TARN: Temporal Attentive Relation Network for Few-Shot and Zero-Shot Action Recognition
Mina Bishay, Georgios Zoumpourlis, Ioannis Patras

TL;DR
TARN is a novel neural network that uses temporal attention and meta-learning to improve few-shot and zero-shot action recognition by comparing variable-length video representations without fine-tuning.
Contribution
Introduces a temporal attentive relation network with attention mechanisms and deep-distance learning for improved few-shot and zero-shot action recognition.
Findings
Outperforms state-of-the-art in few-shot action recognition
Achieves competitive results in zero-shot action recognition
Does not require fine-tuning or additional memory representations
Abstract
In this paper we propose a novel Temporal Attentive Relation Network (TARN) for the problems of few-shot and zero-shot action recognition.

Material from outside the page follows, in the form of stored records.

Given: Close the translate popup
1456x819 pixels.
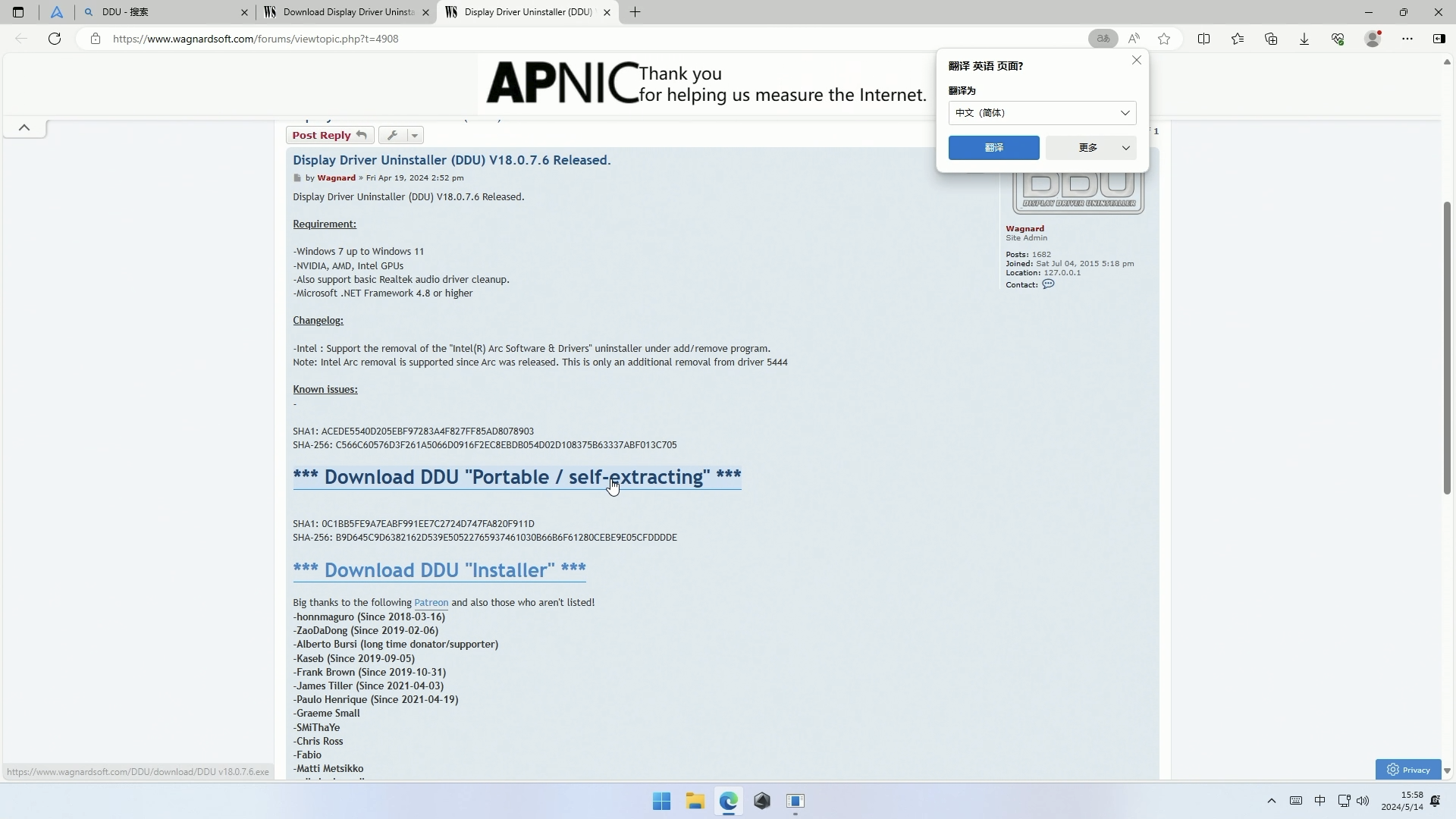Looking at the screenshot, I should click(1136, 60).
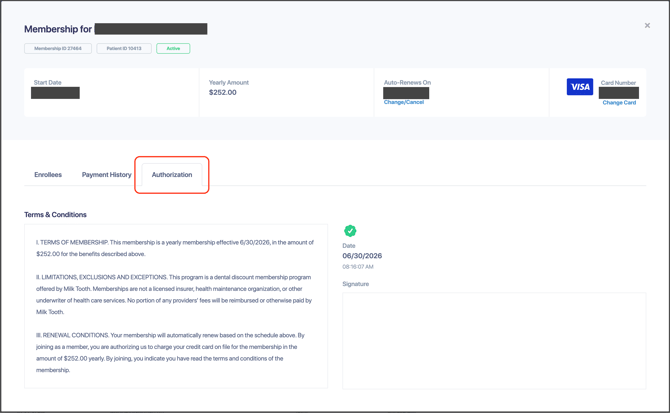Click the 06/30/2026 authorization date

pyautogui.click(x=362, y=256)
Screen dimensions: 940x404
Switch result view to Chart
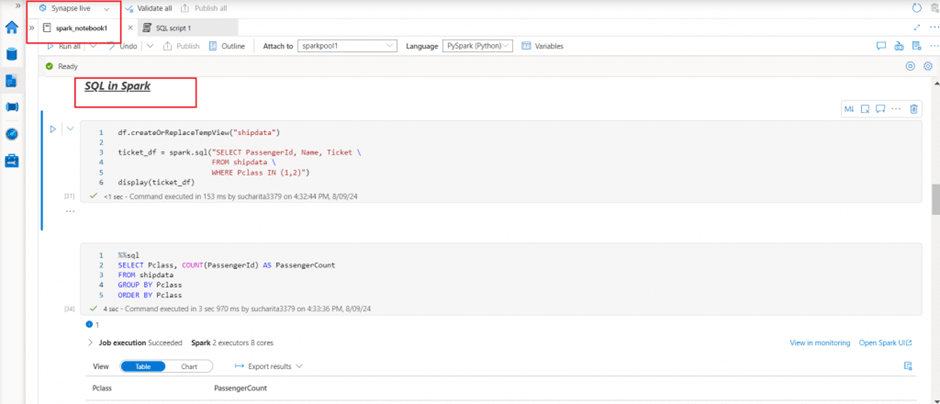coord(189,366)

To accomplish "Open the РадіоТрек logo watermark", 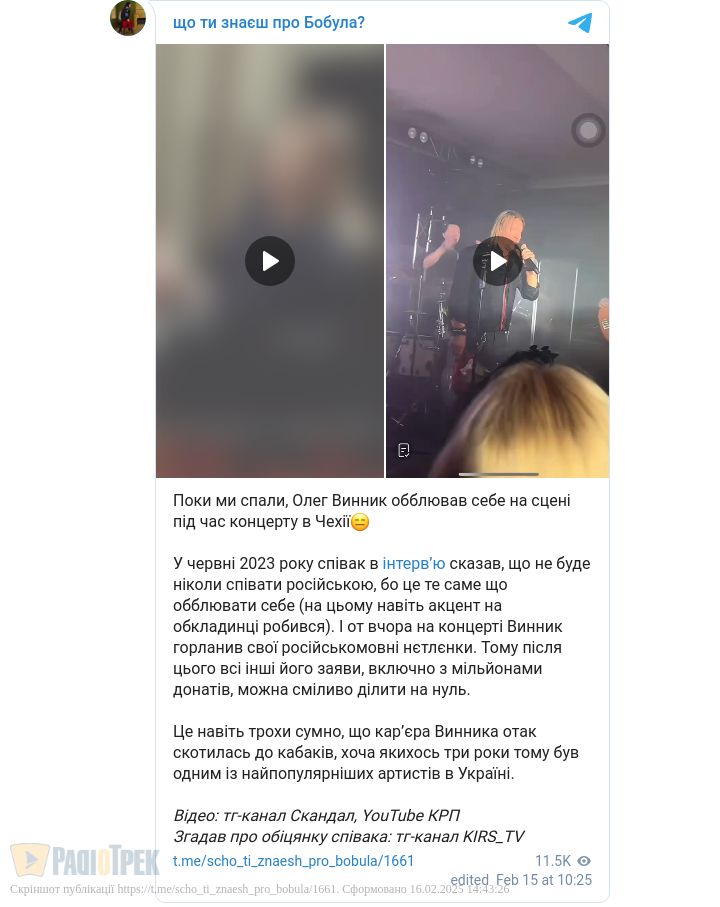I will (84, 860).
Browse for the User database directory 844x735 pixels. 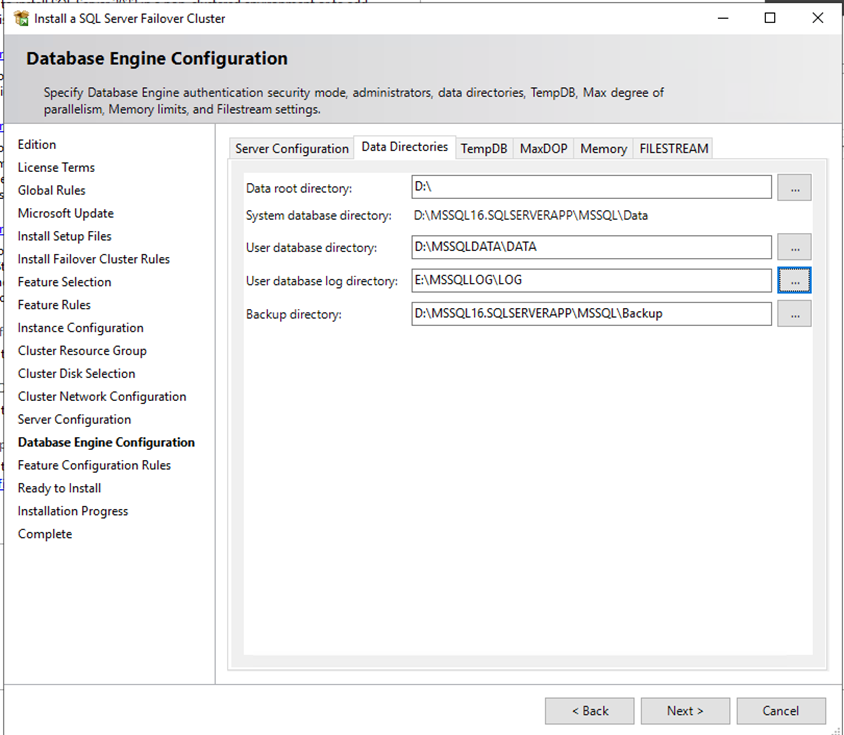794,247
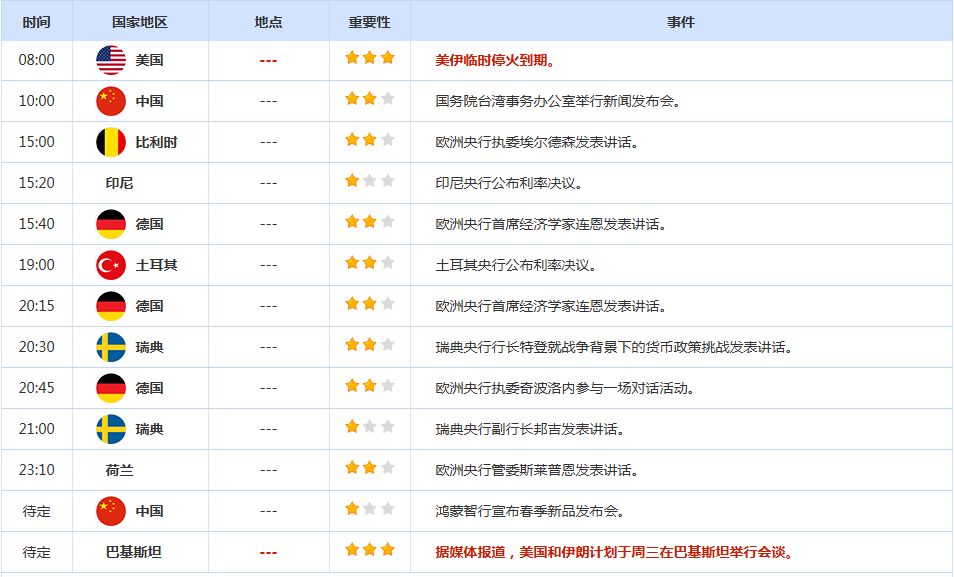This screenshot has height=577, width=954.
Task: Click the Belgium flag in 15:00 row
Action: [x=111, y=142]
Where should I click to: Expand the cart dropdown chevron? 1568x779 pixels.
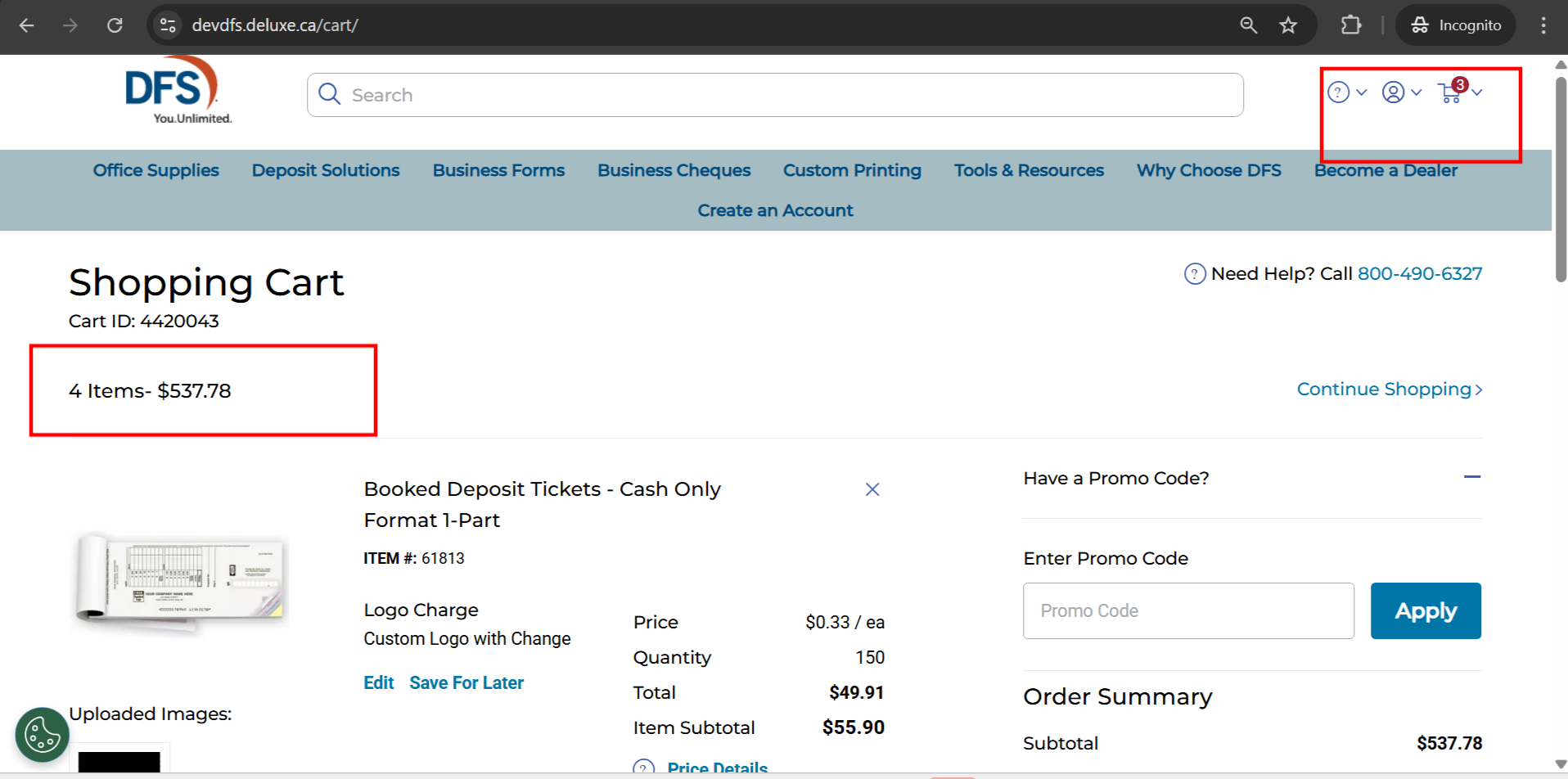(1477, 92)
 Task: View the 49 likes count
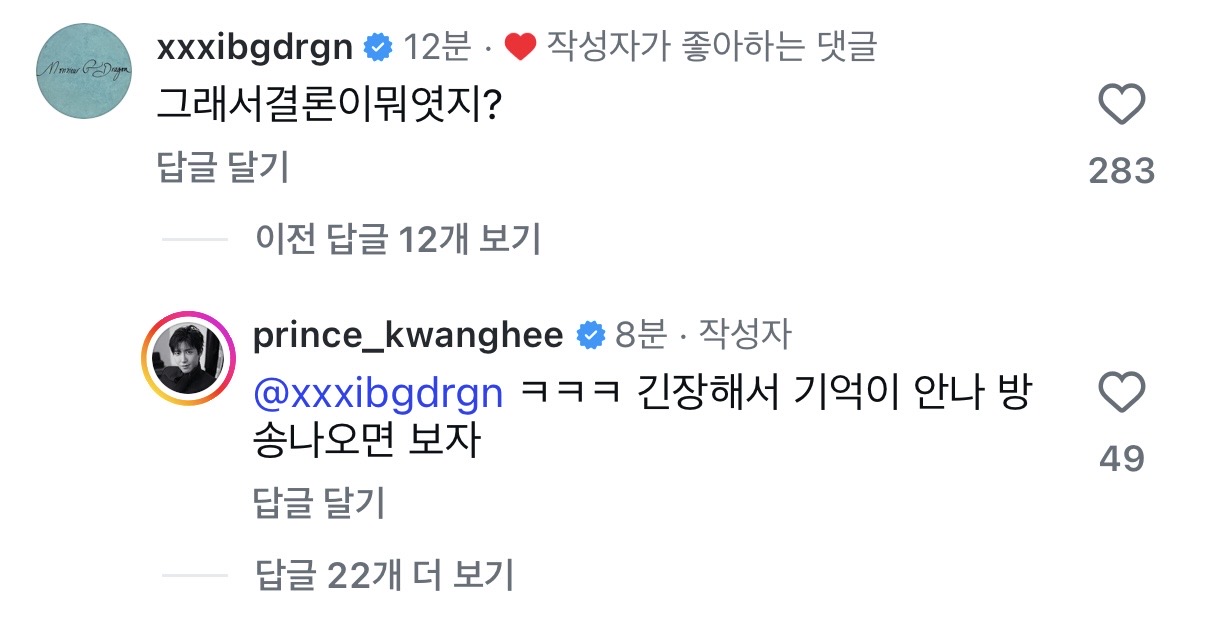coord(1121,459)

At the heart of our network is a meta-learning approach that learns to compare representations of variable temporal length, that is, either two videos of different length (in the case of few-shot action recognition) or a video and a semantic representation such as word vector (in the case of zero-shot action recognition). By contrast to other works in few-shot and zero-shot action recognition, we a) utilise attention mechanisms so as to perform temporal alignment, and b) learn a deep-distance measure on the aligned representations at video segment level. We adopt an episode-based training scheme and train our network in an end-to-end manner. The proposed method does not require any fine-tuning in the target domain or maintaining additional…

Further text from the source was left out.